Hmm, OK. In this case, I think we should mark this process is
going to die and never try to kretprobe on it.

> 
> The kretprobe_trampoline handler is then executed with already
> locked kretprobe_table_locks, and first thing it does is to
> lock kretprobe_table_locks ;-) the whole lockup path like:
> 
>   kprobe_flush_task
>     kretprobe_table_lock
>       raw_spin_lock_irqsave
>         _raw_spin_lock_irqsave ---> probe triggered, kretprobe_trampoline installed
> 
>         ---> kretprobe_table_locks locked
> 
>         kretprobe_trampoline
>           trampoline_handler
>             kretprobe_hash_lock(current, &head, &flags);  <--- deadlock
> 
> The change below sets current_kprobe in kprobe_flush_task, so the probe
> recursion protection check is hit and the probe is never set. It seems
> to fix the deadlock.
> 
> I'm not sure this is the best fix, any ideas are welcome ;-)

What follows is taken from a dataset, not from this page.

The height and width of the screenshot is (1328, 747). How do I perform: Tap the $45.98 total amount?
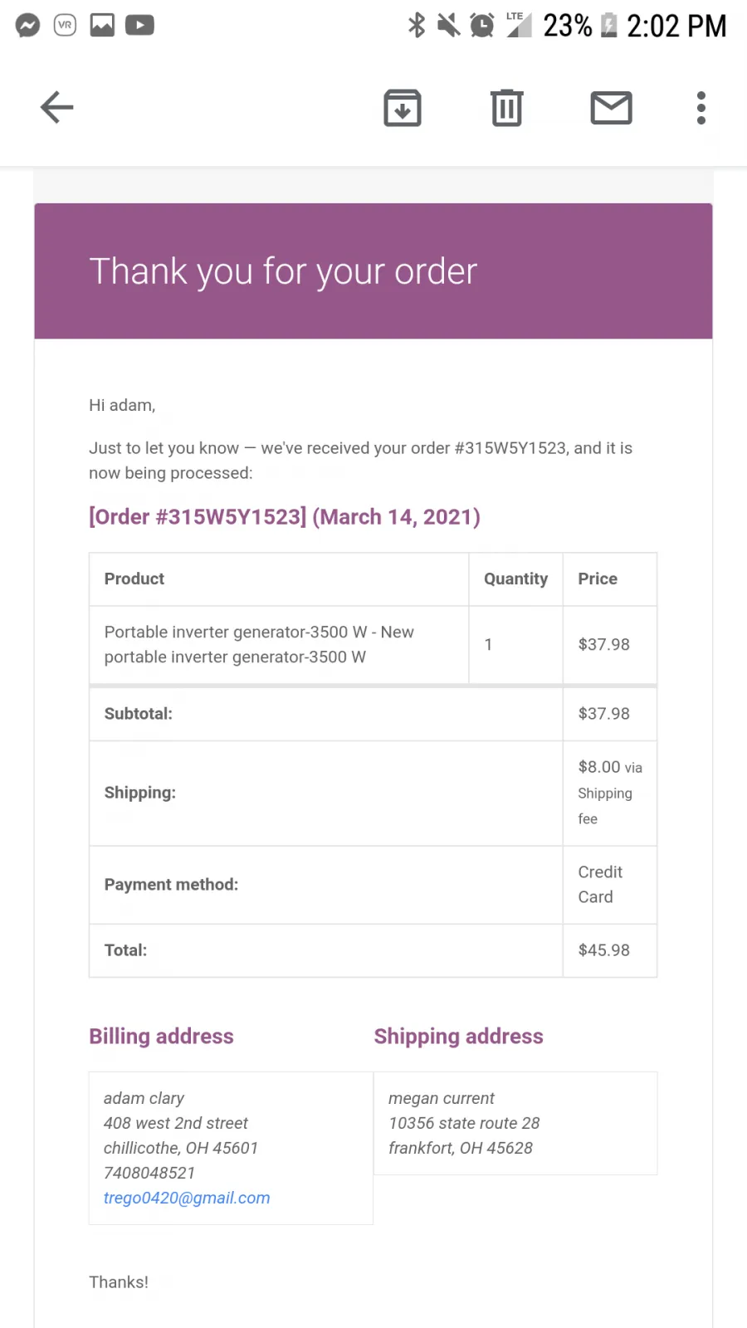[604, 950]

Hmm, this is a bit tricky to fix this issue. Of course, temporary disable
kprobes (and kretprobe) on an area by filling current_kprobe might
be a good idea, but it also involves other kprobes.

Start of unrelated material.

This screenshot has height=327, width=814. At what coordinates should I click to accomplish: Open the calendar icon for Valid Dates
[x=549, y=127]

How about let kretprobe skip the task which state == TASK_DEAD ?

diff --git a/kernel/kprobes.c b/kernel/kprobes.c
index 627fc1b7011a..3f207d2e0afb 100644
--- a/kernel/kprobes.c
+++ b/kernel/kprobes.c
@@ -1874,9 +1874,12 @@ static int pre_handler_kretprobe(struct kprobe *p, struct pt_regs *regs)
 	 * To avoid deadlocks, prohibit return probing in NMI contexts,
 	 * just skip the probe and increase the (inexact) 'nmissed'
 	 * statistical counter, so that the user is informed that
-	 * something happened:
+	 * something happened.
+	 * Also, if the current task is dead, we will already in the process
+	 * to reclaim kretprobe instances from hash list. To avoid memory
+	 * leak, skip to run the kretprobe on such task.
 	 */
-	if (unlikely(in_nmi())) {
+	if (unlikely(in_nmi()) || current->state == TASK_DEAD) {
 		rp->nmissed++;
 		return 0;
 	}

-- 
Masami Hiramatsu <mhiramat@kernel.org>